All iGEM 2016 were encouraged to be a part of InterLab Measurement Study. Participation was voluntary for all teams. This study is establishing a baseline for replicability of fluorescence measurements and identified likely key sources of error.
One of the biggest challenges in synthetic biology is that measurements of fluorescence usually cannot be compared because they are reported in different units or because different groups process data in different ways. This study focused on one of the most widely used tools in genetic engineering: constitutive expression of fluorescent protein from an engineered plasmid. Teams, who participate in the 2016 InterLab Study, were asked to follow the protocols below and to submit data using the forms and files provided. Teams could choose to follow one or both of these protocols. They were asked to measure fluorescence in five different E. coli constructs – each transformed with different plasmid (device).
Five plasmids were given to us from the iGEM. The first contained a high expression constitutive J23101 promoter, the second one contained a medium expression constitutive J23106 promoter and the third contained a very low expression constitutive promoter J23117. All three plasmids also contained GFP gene. Structure of the plasmids can be seen below.
Test Device 1: J23101, B0034, E0040, B0015 in pSB1C3 Test Device 2: J23106, B0034, E0040, B0015 in pSB1C3 Test Device 3: J23117, B0034, E0040, B0015 in pSB1C3 Positive Control Device: I20270 in pSB1C3 Negative Control Device: R0040 in pSB1C3
Our team chose plate reader protocol and used 96-well plate for measurements. Following the given protocol, LUDOX –S30 had to be used as a single point reference to obtain a ratiometric conversion factor to transform our absorbance data into a standard OD600 measurement. LUDOX solution that we received was precipitated and we did not have enough time to have another sample of LUDOX sent. Therefore, we prepared LUDOX-S30 solution from Silica, fumed powder 0,007 μm. All the experiments were performed using this LUDOX solution.
FITC fluorescence standard curve was prepared by measuring FITC solutions of known concentrations. Standard GFP settings (Excitation: 485/20.0, Emission: 528/20.0) were used. We used 'BioTek Synergy H4 Hybrid Reader' for all fluorescence and absorbance measurements.
Escherichia coli TOP10 cells were transformed using these following plasmids:
Colonies from each plate were inoculated and incubated in the shaker at 37 ºC overnight. The following day, cultures were diluted to a target OD600 of 0.02 and grown. OD600 and fluorescence were measured using the same settings as were used for preparing standart FITC fluorescence curve. Samples of 1 % of total volume were taken after 0, 1, 2, 3, 4, 5, 6 hours of incubation at 37 ºC at 220 rpm. Samples were placed on ice and measurements were made at the end of sampling.
We had only one replicate of Device 1, where E. coli were growing successfully. Cell growth in other replicates was not detected. We indicated two measurement repeats on same replicate of Device 1. Otherwise standard deviation would be higher than Fl/Abs ratio.

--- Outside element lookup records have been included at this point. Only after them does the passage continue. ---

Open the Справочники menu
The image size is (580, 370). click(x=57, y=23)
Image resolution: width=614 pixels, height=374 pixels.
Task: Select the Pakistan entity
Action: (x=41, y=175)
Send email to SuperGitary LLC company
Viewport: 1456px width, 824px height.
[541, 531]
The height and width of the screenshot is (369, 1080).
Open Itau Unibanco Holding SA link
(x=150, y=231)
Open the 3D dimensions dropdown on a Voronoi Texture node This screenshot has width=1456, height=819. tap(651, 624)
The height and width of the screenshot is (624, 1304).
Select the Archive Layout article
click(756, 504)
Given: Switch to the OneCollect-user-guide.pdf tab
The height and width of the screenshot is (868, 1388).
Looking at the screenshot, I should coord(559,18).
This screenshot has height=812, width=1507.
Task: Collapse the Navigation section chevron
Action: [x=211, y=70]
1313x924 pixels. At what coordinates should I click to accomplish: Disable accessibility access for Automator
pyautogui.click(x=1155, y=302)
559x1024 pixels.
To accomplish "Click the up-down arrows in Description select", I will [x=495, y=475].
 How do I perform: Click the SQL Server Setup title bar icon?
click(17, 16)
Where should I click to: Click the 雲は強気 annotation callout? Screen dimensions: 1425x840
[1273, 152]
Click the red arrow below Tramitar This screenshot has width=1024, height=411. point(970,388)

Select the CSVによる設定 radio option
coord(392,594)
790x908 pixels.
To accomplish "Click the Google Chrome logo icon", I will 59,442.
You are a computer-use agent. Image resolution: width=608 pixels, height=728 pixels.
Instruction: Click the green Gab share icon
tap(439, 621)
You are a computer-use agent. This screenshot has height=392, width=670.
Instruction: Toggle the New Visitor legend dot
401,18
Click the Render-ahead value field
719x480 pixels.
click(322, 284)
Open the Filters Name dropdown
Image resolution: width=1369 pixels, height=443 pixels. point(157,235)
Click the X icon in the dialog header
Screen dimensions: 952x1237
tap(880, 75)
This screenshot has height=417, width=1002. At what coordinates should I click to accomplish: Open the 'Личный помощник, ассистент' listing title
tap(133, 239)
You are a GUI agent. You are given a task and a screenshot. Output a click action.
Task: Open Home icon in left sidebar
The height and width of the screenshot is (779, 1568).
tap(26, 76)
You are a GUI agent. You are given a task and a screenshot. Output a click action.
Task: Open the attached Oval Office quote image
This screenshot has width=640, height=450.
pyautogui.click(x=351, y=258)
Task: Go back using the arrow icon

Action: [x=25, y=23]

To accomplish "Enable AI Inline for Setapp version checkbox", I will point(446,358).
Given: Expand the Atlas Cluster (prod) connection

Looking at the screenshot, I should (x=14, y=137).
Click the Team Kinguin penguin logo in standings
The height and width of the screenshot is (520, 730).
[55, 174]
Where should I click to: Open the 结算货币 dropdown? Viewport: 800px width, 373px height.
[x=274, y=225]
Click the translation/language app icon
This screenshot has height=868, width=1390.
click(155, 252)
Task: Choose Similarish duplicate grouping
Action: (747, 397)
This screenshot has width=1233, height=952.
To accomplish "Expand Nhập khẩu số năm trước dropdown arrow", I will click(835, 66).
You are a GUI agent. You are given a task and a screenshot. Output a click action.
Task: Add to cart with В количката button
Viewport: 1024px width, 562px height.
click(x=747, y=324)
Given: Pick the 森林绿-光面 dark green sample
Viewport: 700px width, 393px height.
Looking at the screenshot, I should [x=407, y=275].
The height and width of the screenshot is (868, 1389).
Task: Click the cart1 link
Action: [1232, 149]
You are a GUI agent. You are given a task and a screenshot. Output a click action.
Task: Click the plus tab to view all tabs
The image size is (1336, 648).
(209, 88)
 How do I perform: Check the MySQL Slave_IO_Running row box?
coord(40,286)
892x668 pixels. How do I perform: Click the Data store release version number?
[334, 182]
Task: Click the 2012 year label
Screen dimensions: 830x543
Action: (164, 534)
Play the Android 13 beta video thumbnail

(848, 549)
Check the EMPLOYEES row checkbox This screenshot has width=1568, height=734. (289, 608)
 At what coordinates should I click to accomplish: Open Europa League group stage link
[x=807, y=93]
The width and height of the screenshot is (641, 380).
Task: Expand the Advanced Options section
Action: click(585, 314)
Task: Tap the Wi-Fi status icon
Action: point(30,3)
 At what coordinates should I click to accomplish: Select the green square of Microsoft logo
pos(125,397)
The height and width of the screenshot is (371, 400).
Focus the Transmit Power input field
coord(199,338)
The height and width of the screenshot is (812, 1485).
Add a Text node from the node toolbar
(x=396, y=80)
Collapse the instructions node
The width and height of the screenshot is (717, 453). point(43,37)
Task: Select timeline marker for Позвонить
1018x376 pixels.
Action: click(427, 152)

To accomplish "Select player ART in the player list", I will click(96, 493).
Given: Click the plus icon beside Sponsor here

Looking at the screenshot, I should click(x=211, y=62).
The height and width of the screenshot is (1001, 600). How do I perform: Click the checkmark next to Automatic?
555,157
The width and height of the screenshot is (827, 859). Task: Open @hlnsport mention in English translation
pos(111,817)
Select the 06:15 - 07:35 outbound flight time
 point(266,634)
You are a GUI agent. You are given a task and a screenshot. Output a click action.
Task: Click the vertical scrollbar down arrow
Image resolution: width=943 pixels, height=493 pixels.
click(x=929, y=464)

We see a huge difference of measured parameters between positive and negative control.
All E. coli types (bacteria with different devices) were growing similarly, except for Device 1. Cells with Device 1 grew slower and final concentrations of E. coli with Device 1 was about 2 times lower.
Device 1 has the biggest fluorescence. Device 2 – lower, similar to positive control. Device 3 has the smallest fluorescence – similar to negative control. There is a direct relationship between absorbance and fluorescence. Fl/Abs ratio of different Devices decreases in order: Device 1, Device 2, Device 3. All the data of E. coli fluorescence are in the interval of standard FITC fluorescence curve.
GFP is expressed after transformation only. GFP expression is controlled by Devices 1, 2, 3 and Device with positive control. Fluorescence of GFP in genetically engineered E. coli rises with the increase of the cell number (absorbance 600). Some of the data indicates a decrease in cell quantity during incubation. This may be caused by measurement imperfection or cell settlement on the bottom of the well.
Fl/Abs ratio differs in samples of hours 0, 1, 2, while the same ratio of samples taken at 3, 4, 5, 6 hour stays more similar. This can be explained as standard error is smaller the longer the cells incubate.
Difference of fluorescence means different GFP concentrations in bacteria transformed with different devices. This can be explained by different promoter strength in each device. Data indicates that Device 1 had the strongest promoter, Device 2 had a weaker one and Device 3 had the weakest promoter. Results only prove the known hierarchy of promoter strength: J23101 > J23106 > J23117.